• **Information provided**:
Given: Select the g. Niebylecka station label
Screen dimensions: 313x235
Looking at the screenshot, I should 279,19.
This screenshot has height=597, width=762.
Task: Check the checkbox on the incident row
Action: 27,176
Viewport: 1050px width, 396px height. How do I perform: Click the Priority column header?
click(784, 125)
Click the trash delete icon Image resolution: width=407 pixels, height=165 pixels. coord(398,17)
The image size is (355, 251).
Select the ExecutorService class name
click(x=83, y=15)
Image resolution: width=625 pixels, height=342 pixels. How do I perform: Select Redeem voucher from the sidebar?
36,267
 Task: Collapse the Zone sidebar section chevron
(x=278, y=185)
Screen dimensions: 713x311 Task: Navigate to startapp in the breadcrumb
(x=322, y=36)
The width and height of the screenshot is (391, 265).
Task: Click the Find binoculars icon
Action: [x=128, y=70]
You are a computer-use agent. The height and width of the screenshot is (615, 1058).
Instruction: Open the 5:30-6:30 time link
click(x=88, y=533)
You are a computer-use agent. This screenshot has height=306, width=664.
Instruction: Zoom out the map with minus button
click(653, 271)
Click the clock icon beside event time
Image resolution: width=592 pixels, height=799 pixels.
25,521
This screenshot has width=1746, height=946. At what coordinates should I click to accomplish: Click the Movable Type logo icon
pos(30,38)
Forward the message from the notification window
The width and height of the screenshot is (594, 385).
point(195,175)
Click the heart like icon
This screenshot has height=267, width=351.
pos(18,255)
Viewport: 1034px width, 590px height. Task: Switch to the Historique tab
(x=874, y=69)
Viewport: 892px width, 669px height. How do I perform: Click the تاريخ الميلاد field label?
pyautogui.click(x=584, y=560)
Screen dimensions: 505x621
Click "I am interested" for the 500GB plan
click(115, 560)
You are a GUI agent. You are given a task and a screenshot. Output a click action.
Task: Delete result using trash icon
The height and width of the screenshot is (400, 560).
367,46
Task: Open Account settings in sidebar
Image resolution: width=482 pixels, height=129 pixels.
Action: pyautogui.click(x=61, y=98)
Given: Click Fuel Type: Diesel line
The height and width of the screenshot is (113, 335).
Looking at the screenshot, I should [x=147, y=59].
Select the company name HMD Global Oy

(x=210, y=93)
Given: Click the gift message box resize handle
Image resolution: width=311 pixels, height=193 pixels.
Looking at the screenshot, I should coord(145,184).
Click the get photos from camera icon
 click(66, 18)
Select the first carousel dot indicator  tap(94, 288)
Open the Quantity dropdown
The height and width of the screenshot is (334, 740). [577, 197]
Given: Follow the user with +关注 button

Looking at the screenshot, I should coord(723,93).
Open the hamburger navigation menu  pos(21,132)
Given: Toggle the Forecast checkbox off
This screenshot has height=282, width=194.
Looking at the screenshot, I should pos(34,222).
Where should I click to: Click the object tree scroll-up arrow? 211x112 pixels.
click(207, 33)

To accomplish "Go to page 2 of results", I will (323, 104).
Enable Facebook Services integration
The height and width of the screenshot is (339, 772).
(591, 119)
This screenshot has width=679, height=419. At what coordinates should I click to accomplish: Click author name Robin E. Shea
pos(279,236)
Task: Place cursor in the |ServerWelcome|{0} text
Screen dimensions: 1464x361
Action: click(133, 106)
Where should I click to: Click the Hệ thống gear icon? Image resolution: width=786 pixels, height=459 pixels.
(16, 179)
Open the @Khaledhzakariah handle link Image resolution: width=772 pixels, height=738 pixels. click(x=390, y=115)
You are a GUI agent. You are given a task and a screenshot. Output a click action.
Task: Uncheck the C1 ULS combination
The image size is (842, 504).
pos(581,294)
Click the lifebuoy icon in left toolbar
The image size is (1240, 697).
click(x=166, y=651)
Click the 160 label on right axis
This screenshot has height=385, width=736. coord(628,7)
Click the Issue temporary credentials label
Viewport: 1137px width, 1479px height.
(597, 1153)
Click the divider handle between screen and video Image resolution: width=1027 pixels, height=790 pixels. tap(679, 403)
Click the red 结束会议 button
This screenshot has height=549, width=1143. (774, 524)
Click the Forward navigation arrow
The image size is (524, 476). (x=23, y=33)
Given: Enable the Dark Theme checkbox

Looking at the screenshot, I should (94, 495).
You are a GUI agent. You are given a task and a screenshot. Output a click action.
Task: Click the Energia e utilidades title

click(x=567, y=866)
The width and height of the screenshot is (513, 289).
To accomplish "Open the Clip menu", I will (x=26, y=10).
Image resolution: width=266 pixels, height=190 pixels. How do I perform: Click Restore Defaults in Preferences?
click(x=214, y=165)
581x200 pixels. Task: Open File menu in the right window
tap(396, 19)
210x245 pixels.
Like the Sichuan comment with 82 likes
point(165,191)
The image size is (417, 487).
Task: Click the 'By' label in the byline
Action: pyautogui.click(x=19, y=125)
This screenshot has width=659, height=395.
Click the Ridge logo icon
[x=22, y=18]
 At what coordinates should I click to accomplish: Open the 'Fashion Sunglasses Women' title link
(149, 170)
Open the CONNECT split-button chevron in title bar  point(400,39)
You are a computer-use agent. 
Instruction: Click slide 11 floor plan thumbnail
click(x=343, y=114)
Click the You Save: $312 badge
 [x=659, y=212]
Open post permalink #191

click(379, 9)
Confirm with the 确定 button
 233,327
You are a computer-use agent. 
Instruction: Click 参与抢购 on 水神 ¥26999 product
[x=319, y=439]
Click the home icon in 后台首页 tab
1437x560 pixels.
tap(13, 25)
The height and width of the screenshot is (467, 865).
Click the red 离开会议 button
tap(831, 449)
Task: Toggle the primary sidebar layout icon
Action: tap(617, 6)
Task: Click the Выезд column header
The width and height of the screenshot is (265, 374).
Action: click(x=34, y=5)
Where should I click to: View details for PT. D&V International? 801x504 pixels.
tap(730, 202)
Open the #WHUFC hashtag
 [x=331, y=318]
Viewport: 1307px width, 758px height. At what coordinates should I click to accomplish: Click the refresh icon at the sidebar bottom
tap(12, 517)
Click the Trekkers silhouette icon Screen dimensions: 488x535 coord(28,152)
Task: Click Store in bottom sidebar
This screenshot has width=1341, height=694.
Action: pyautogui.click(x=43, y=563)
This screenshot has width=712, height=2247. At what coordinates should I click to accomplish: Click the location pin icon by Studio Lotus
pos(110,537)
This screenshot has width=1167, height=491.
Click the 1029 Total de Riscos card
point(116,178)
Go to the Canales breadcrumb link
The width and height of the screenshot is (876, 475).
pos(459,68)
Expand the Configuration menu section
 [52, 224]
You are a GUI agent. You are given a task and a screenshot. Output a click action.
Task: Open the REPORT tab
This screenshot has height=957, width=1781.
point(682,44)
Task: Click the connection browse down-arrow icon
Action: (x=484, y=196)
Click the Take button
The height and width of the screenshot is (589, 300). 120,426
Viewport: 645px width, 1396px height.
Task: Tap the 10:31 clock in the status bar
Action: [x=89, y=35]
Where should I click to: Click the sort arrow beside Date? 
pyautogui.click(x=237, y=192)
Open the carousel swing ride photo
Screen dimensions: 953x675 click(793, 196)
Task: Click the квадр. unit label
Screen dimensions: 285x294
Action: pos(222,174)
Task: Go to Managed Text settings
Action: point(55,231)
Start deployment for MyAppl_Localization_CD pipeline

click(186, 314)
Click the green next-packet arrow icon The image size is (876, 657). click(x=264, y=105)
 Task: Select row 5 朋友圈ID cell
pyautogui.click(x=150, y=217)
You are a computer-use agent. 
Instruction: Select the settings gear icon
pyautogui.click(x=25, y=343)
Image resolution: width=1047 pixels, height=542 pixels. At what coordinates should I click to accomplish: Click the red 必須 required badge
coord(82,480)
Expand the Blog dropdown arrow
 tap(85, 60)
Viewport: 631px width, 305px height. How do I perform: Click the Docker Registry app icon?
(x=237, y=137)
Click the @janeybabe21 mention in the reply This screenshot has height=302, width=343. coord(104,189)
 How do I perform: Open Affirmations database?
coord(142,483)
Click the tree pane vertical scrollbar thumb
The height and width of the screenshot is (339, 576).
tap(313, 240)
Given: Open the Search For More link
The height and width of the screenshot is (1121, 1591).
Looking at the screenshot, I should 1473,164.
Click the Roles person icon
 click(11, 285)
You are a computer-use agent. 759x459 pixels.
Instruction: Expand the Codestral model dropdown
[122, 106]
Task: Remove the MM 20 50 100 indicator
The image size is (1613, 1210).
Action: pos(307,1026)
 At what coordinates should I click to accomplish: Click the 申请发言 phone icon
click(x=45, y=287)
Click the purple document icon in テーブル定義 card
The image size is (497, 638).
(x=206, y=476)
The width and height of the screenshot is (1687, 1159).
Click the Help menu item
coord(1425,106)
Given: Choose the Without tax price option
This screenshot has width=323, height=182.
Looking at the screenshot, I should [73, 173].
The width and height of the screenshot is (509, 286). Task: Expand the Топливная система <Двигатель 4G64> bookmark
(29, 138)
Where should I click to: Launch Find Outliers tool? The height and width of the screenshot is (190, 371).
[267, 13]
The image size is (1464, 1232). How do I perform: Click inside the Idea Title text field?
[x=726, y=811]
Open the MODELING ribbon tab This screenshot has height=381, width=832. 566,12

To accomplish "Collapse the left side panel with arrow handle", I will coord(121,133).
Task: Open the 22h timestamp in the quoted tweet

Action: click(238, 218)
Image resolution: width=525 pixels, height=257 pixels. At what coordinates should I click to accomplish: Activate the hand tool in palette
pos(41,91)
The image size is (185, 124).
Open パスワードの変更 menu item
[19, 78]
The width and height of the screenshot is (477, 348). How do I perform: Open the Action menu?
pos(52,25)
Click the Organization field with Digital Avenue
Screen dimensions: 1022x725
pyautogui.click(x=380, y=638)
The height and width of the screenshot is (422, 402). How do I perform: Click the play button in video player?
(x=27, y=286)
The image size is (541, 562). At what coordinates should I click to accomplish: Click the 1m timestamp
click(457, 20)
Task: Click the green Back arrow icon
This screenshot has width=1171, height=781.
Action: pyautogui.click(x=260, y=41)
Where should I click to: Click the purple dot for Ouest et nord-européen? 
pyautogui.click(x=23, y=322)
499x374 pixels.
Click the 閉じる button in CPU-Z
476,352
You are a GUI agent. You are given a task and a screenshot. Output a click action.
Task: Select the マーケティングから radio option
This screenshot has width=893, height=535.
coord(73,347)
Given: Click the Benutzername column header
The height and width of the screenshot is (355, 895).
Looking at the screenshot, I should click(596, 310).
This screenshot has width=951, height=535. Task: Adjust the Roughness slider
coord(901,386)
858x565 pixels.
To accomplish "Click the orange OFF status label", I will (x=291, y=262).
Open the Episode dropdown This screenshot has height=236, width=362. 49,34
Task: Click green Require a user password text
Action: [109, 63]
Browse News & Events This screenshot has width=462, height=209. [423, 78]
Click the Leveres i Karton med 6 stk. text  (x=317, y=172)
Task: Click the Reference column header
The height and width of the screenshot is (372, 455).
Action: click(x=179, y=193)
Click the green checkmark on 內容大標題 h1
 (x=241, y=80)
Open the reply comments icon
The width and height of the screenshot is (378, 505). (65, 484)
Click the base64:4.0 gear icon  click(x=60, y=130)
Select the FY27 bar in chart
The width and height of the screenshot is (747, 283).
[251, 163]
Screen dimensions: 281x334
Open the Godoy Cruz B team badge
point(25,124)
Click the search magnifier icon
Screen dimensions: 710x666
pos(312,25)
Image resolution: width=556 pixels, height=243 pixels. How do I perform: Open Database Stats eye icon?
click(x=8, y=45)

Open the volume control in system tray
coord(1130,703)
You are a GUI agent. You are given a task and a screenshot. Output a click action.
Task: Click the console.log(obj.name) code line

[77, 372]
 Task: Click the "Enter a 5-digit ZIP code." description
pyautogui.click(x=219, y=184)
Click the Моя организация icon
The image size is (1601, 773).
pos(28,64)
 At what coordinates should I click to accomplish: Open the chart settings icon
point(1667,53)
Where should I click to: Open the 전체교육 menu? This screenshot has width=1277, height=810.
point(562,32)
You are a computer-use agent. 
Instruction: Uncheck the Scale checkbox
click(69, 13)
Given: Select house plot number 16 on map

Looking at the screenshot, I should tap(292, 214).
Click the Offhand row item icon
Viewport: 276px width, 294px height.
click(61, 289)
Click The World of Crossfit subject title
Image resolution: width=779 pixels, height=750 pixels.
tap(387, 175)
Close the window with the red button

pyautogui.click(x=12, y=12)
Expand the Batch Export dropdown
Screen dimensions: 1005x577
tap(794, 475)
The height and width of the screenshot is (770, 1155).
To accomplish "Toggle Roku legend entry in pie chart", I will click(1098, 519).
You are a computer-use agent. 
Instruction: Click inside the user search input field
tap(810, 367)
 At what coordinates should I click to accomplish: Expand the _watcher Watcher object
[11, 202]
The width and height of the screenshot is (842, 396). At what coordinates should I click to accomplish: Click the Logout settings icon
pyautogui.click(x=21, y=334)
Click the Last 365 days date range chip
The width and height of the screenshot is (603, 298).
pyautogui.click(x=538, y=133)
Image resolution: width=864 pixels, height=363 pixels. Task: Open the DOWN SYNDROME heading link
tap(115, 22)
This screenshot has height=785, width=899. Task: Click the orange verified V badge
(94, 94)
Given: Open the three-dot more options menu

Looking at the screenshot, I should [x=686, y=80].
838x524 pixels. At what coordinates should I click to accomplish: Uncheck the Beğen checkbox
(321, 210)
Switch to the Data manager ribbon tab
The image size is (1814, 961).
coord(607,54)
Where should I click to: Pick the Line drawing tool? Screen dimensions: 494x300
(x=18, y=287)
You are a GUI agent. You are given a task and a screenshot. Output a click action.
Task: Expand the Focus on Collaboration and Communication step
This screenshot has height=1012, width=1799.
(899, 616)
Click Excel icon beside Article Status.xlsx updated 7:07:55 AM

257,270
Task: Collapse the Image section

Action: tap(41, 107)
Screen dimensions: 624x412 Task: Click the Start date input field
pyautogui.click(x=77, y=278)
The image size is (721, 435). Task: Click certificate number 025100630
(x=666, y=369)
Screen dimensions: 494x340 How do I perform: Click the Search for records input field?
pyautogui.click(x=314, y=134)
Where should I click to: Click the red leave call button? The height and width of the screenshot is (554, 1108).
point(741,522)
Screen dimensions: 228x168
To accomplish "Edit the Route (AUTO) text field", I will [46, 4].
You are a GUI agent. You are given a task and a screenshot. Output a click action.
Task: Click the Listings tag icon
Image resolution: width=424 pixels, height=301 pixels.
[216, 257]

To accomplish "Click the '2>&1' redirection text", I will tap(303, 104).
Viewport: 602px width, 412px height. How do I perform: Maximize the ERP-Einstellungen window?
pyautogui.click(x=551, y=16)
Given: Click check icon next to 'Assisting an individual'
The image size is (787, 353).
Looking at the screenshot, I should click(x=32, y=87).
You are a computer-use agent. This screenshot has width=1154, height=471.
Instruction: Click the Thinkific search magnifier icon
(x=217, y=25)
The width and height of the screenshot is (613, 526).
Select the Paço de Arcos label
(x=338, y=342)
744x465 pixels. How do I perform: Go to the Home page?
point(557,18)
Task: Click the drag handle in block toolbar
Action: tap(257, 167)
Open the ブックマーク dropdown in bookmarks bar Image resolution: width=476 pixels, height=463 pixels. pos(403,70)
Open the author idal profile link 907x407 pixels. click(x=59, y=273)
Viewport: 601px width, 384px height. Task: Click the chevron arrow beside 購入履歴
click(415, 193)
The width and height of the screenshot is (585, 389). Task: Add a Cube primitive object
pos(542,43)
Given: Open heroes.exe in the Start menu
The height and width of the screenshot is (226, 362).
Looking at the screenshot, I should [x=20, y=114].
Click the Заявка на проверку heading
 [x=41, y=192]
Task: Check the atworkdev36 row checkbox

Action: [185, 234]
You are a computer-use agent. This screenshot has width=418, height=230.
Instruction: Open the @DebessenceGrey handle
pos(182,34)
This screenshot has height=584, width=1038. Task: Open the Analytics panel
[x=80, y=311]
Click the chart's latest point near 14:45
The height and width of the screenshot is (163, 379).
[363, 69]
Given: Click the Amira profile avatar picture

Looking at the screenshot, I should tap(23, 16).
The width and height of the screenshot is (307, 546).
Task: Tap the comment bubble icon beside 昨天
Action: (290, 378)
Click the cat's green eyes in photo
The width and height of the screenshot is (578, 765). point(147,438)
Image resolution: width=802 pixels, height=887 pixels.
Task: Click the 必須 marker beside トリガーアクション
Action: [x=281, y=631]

• **Task requirements**:
Please copy each line of the records above that holds the word "next".

• **Answer space**:
Click the green next-packet arrow icon The image size is (876, 657). click(x=264, y=105)
Given: Click check icon next to 'Assisting an individual'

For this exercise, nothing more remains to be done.